• **Assigned task**
Read the lines below and count those that have the word "will". Respond with the number only.

########

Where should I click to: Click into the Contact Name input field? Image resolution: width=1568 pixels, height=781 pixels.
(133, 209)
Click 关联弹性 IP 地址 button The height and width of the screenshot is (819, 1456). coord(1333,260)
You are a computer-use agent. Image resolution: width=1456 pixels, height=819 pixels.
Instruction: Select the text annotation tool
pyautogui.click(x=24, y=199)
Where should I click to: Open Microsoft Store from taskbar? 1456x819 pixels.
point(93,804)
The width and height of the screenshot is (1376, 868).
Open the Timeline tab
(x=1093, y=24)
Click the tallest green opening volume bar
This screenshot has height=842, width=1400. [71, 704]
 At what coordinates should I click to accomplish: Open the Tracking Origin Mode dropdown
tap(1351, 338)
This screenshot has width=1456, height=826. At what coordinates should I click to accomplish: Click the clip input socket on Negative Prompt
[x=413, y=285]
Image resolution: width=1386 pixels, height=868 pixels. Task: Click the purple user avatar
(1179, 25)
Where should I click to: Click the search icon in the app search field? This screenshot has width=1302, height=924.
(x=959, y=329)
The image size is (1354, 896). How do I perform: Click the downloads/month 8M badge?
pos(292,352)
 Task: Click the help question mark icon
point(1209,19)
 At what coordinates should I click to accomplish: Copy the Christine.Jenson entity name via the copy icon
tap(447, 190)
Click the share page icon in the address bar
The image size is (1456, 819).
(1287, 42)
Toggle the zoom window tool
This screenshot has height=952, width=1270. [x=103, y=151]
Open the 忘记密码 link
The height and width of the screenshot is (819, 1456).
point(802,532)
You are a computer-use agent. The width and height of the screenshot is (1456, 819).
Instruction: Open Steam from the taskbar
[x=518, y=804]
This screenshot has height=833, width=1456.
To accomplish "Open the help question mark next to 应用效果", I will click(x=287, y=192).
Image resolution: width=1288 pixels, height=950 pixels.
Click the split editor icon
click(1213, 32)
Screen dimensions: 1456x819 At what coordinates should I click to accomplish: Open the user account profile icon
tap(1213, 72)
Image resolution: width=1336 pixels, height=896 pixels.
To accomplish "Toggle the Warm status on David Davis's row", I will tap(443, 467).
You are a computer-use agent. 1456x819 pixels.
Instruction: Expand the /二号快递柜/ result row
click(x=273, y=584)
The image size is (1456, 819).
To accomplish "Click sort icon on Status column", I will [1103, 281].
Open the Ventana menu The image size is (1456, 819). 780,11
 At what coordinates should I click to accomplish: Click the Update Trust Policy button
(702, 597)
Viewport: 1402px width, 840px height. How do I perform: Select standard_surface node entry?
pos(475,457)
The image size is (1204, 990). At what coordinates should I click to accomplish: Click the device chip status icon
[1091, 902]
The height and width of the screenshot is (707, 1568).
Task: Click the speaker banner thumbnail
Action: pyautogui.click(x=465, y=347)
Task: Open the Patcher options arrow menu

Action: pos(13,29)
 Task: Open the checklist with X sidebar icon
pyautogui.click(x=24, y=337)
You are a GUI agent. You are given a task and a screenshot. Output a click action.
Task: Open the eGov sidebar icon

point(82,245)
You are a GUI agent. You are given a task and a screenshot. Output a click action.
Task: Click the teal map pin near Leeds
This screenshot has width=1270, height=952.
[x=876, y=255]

########

• **Exercise response**
3